Appendix A. The model for calculating expected Daphnia fitness in the water column.
The vertical change of fitness of Daphnia galeata throughout the sampling period was modeled with respect to temperature and food in terms of the juvenile growth rate (g/d), which is based upon changes in mass. Juvenile growth rate was used as a measure of fitness as it is strongly correlated to the intrinsic rate of population increase (Lampert and Trubetskova 1996).
Daphnia growth rate from different food concentrations were obtained from two growth experiments conducted during the summer. In the laboratory, Daphnia were provided with lake seston from different water depth of the Oberer Arosasee. The experiments were carried out in flowthrough chambers with a constant flow rate and temperature (details are described in Winder et al. 2003). In addition, particulate organic carbon (POC) from lake seston was measured. These experiments provided juvenile growth rates at different POC concentrations. From these observed relations, expected growth rates of D. galeata were calculated from measured POC concentrations at different depths throughout the sampling period using the Monod equation:
gexp = gmax * (POCobs – POCmin) / (POChalf+ POCobs – 2 POCmin)
where gexp = expected growth rate, gmax = maximum growth rate observed, POCobs = observed POC concentration (mg/L), POCmin = minimum POC concentration necessary for Daphnia growth, and POChalf = POC concentration at 0.5 gmax. POCmin was set to 0.11 mg/L according to Boersma and Vijverberg(1995), POChalf to 0.60 mg/L, and gmax to 0.59 as measured in the experiment.
Because the experiment was carried out at constant temperature (18 ºC), the expected growth rates in the water column of the lake were corrected for the temperature measured in the specific depth layer of the lake. Therefore we used the relation between temperature and developmental time determined by Vijverberg (1980), under the assumption that somatic growth rates scale with temperature in a similar way. In addition, growth rates were corrected for ambient oxygen concentrations because oxygen declined considerable in the lake below 10-m depth during the summer, therefore making this depth layer less valuable for Daphnia. A critical level of 3.5 mg·oxygen·L-1 was taken into account (Hanazato 1992). Below this threshold expected growth rate was assumed to be linearly related to oxygen concentration. Depth of highest expected relative fitness was calculated by multiplying the expected growth rate per depth stratum by the average depth of the stratum. These values were summed and divided by the sum of growth rate of the water column. This estimated mean depth was expanded to a 2.5 m layer (Fig. 2) to account for the 2.5-m Daphnia sampling interval.

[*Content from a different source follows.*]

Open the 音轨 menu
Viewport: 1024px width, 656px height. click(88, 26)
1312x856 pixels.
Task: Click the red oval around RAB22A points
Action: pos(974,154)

Boersma, M., and J. Vijverberg. 1995. Synergistic effects of different food species on life-history traits of Daphnia galeata. Hydrobiologia 307:109115.
Hanazato, T. 1992. Direct and indirect effects of low-oxygen layers on lake zooplankton communities. ArchivfürHydrobiologie, BeiheftErgebnissederLimnologie 35:8798.
Lampert, W., and I. Trubetskova. 1996. Juvenile growth rate as a measure of fitness in Daphnia. Functional Ecology 10:631635.
Vijverberg, J. 1980. Effect of temperature in laboratory studies on development and growth of Cladocera and Copepoda from Tjeukemeer, The Netherlands. Freshwater Biology 10:317340.
Winder, M., M. Boersma, and P. Spaak. 2003. On the cost of vertical migration: are feeding conditions really worse at deeper depth? Freshwater Biology 48:383393.